The protesters approaching the railway bridge on Nelson Mandela Boulevard. Photos: Myron Rabinowitz
GEORGE NEWS - The fourth anti-GO GEORGE protest march by disgruntled taxi owners and drivers, known as the George Taxi Industry, took place yesterday. Although peaceful, the disruption in the centre of town was chaotic at times as the end of the march coincided with the end of the school day shortly before 14:00.
Traffic in the CBD came to a standstill as parents who were on their way to pick up children, felt the brunt of the slow moving taxi convoy. The GO GEORGE bus service was suspended until 14:00 as the authorities are still very nervous when it comes to anti-GO GEORGE protests in light of the violent protests that saw four of the public transport buses go up in flames on 19 August last year.
Starting shortly before 10:00 at the Thembalethu Taxi Rank, taxi owners showed their support in big numbers with roughly 60 taxis joining the protest.
The number of taxis swelled to more than 100 as the march progressed down Nelson Mandela Boulevard into York Street to the George Municipality where a memorandum was handed to George Mayor Charles Standers by Cornelius Esau, spokesperson for the disgruntled taxi fraternity.
Langa Kholisile Langa, chairman of the ANC George sub-region, delivered a politically charged speech, referring to the "misdemeanours" of the mayor and fellow DA councillors.
Esau cautioned the mayor and the MEC of Transport Donald Grant that these protests will not stop until their demands have been met. Reading from the memorandum, Esau demanded that their taxi permits be renewed in the areas where the GO GEORGE bus service operates.

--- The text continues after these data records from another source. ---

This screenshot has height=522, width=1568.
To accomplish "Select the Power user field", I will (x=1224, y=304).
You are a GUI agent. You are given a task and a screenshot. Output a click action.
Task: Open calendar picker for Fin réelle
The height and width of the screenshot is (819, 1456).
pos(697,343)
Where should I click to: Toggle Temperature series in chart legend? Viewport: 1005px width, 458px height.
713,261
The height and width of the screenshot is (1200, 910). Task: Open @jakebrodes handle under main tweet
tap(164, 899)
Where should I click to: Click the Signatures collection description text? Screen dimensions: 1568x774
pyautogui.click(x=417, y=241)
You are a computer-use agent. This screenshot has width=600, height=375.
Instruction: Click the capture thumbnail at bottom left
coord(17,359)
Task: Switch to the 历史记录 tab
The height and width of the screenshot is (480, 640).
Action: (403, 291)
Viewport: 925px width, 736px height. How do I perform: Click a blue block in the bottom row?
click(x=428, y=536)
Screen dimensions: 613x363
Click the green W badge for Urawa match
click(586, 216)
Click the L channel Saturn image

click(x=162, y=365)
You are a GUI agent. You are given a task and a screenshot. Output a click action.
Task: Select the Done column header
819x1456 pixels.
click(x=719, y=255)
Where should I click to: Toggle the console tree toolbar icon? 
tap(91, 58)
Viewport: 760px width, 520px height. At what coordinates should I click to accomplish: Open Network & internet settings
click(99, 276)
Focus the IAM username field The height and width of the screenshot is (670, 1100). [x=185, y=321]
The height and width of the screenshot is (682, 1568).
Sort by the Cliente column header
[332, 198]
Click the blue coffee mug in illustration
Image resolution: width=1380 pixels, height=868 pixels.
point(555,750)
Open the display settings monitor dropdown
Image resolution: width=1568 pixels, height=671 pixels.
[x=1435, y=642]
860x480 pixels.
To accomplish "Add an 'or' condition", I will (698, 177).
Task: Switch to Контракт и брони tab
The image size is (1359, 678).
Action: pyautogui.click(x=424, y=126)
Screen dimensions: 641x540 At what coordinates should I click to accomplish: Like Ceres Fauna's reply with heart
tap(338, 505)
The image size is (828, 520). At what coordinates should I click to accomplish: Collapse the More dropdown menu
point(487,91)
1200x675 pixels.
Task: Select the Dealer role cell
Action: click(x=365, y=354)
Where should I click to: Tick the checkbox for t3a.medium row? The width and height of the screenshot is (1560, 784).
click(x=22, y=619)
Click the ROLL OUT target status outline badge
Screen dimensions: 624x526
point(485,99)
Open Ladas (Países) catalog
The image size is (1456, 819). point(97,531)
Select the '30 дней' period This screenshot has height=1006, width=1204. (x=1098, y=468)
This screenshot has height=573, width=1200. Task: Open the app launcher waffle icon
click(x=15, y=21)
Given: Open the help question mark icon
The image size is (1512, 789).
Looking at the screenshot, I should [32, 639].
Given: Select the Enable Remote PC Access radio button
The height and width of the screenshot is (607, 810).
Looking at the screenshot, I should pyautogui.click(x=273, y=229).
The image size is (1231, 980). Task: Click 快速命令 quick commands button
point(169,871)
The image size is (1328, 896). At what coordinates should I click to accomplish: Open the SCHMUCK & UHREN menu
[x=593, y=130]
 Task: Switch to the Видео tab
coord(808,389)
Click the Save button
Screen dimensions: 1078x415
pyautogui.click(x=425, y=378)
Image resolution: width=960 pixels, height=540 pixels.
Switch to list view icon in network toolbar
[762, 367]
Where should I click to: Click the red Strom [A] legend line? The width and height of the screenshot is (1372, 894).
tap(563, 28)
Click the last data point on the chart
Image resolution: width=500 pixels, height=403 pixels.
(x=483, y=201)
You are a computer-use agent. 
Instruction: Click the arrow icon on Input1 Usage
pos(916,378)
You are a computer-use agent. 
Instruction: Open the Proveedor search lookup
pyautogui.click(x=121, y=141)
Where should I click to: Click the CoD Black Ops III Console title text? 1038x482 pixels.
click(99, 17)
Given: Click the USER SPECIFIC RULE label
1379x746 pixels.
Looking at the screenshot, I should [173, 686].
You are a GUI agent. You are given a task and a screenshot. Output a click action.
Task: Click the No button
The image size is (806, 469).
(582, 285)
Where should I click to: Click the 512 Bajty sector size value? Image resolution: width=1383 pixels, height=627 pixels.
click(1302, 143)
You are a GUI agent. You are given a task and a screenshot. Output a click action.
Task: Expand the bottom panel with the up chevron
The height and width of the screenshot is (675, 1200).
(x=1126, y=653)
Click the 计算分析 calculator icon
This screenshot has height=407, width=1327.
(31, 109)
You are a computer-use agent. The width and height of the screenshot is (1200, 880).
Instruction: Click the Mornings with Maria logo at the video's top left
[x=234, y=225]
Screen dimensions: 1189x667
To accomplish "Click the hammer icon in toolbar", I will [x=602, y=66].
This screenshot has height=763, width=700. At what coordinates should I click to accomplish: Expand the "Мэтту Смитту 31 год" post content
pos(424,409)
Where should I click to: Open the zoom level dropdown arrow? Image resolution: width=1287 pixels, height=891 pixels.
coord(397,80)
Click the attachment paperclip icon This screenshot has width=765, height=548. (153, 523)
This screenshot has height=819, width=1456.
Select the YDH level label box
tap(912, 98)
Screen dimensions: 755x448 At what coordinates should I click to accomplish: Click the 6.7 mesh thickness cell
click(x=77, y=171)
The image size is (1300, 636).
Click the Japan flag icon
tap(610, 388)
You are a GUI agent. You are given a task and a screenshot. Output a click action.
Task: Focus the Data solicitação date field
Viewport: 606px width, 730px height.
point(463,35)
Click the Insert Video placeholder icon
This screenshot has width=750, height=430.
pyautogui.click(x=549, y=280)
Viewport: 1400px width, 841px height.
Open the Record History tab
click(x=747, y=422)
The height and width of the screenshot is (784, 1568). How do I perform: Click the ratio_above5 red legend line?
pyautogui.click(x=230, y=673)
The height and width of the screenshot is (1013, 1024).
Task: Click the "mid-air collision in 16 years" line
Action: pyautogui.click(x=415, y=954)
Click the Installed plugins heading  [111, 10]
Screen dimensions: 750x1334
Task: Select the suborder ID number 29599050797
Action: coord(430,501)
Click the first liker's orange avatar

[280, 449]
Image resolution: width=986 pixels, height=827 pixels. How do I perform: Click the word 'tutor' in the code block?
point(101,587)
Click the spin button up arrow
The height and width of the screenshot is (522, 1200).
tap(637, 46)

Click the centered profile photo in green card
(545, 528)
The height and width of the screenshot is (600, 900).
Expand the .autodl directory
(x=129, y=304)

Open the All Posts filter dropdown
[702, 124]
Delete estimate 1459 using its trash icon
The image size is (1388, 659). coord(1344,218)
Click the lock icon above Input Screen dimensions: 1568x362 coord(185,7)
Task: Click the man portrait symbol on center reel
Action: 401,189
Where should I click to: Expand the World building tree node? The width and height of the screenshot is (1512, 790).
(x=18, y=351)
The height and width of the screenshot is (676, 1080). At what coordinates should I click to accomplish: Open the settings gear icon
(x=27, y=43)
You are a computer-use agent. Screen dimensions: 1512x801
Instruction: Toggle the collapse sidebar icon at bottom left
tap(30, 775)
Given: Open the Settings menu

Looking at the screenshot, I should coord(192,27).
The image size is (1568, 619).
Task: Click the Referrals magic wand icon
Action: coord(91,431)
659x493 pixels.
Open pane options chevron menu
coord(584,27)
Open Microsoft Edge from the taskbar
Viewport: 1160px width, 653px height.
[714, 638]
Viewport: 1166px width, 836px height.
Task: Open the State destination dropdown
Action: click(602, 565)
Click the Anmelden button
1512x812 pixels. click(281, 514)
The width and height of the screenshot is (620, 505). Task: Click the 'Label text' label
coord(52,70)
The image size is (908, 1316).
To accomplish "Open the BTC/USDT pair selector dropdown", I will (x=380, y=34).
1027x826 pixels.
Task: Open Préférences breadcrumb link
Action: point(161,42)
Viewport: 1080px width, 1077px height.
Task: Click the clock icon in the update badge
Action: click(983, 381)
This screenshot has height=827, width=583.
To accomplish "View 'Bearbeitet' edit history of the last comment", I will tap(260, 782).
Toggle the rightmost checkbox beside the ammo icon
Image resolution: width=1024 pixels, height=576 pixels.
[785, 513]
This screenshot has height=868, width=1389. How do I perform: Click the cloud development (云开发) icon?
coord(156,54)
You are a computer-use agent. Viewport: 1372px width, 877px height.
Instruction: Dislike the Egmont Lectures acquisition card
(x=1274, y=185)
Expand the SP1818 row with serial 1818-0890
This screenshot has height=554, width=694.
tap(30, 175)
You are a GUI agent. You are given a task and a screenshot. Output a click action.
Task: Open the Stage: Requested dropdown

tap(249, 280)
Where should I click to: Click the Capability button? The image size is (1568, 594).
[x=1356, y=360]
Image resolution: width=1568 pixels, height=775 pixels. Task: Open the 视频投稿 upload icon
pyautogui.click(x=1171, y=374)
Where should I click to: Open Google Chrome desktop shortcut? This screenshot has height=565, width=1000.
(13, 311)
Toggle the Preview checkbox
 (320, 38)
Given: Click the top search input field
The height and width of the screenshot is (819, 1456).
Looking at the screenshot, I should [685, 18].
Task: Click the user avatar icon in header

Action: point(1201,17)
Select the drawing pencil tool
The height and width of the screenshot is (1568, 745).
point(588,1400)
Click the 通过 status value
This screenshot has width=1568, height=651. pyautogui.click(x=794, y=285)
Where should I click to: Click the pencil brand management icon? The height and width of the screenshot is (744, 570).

He continued by accusing the Provincial Government of high handed tactics, and gave an example of operators whose permits have been cancelled, refused renewal, and new applications for permits rejected because of their involvement in opposing the implementation of the GO GEORGE public bus service.
The mayor was asked to respond to the memorandum in seven days. The protest then proceeded to the Provincial Transport Department in Courtenay Street, where a memorandum was given to Kurt Hendricks, an official of the department. At about 14:00 the march ended and protesters left the CBD in taxis.
An elderly lady that the George Herald encountered on the Nelson Mandela Boulevard bridge over the railway said the taxi protesters had forced her and co-passengers from a bakkie that was giving them a lift telling them to walk, saying "nobody was allowed to take a taxi".
Some residents exiting Thembalethu were visibly upset as they had to walk to work because no taxis were available.